Chapter 70 – The Path Below
They were falling.
Not through air—
But through sand, shadow, and silence.
The tunnel had tilted without warning, like the throat of a beast shifting to swallow. It bent sharply, sliding into a 45-degree slope, and suddenly the floor beneath them became a deathtrap of slippery black glass and loose, grating sand.
Moon's scream never made it far.
The moment he opened his mouth, sand blasted into his face—vicious, stinging, alive. It stabbed into his eyes like tiny glass needles, clinging to every moist surface, searing like acid.
His vision blurred to red, then black. He blinked rapidly—nothing helped. He couldn't see.
His ears filled next. Grit poured in like static electricity, muffling the world with a gritty hum that was half silence, half whispers—
Whispers that didn't belong to Moon.
He clawed at his face blindly, coughing, trying to spit the sand out, but the tunnel's slope was increasing.
They were sliding faster now, deeper into the underground maw.
Kai, just a few feet above, wasn't spared either.
He coughed violently—a rasping, choking bark—as he inhaled, and the fine grains of sand slithered down his throat like worms made of shards.
His esophagus burned.
His chest spasmed with every breath.
Each inhale felt like razors scraping raw skin.
They were trapped on a tilting death-slide, their bodies scraping along a surface too smooth to grip, too steep to resist. The sand was thick—almost deliberate—as if it had been designed to infiltrate every opening.
Kai tried to speak again, but his voice cracked.
"MOON!"
His shout echoed, but not as he expected.
It came back wrong—distorted, warped, like it had passed through layers of water, or the vocal cords of someone pretending to be him.
Then—
A distant, hoarse voice replied.
"Yeah... I'm here!"
Moon's voice. Real. Barely.
It came from somewhere below—maybe to the left—maybe right in front.
It didn't matter. It was all they had.
Blinded, suffocating, they began gliding toward the only thing anchoring them: each other's voice.
They pushed through the unknown, following sound like it was light.
Then—
Ting.
A chime.
Too clear.
Too artificial.
As if reality had paused to allow a single, precise sound.
Kai's blurry, sand-coated vision flickered.
Through the haze, a faint translucent glow bloomed in front of his face.
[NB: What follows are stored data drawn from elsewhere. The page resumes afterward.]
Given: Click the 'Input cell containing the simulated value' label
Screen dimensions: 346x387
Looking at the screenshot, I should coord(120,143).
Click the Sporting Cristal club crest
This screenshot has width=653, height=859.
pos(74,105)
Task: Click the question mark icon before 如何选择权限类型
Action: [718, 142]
A system window—half transparent, glitching slightly at the edges—pulsed into existence:
---
> [System Notification: 200 km Remaining to Quest Location.]
---
Even in the chaos, his mind caught it.
They weren't just falling randomly.
They were being led.
This tunnel wasn't a mistake.
It was a path.
But before that idea could root itself—
A pressure wave slammed into his skull.
The world lurched sideways.
The tunnel vanished—at least in his senses.
The air turned thick, syrupy, as if time itself twisted.
His body spasmed.
The floor beneath him—was it still there?
Or had it become liquid, a melting, shifting membrane dragging him downward?
His ears popped.
The whispers returned. Closer now.
They didn't echo. They slithered.
Kai's thoughts fractured.
Something tore inside his mind—not physically, but mentally, like his consciousness had hit a sharp corner in reality and been cut open.
The last thing he felt was weightlessness.
The last thing he heard was his own heartbeat—slowing, distant, cold.
Then—darkness.
??? — Later
When Kai awoke…
He wasn't falling anymore.
But that made it worse.
Because something about being still—completely still—felt wrong.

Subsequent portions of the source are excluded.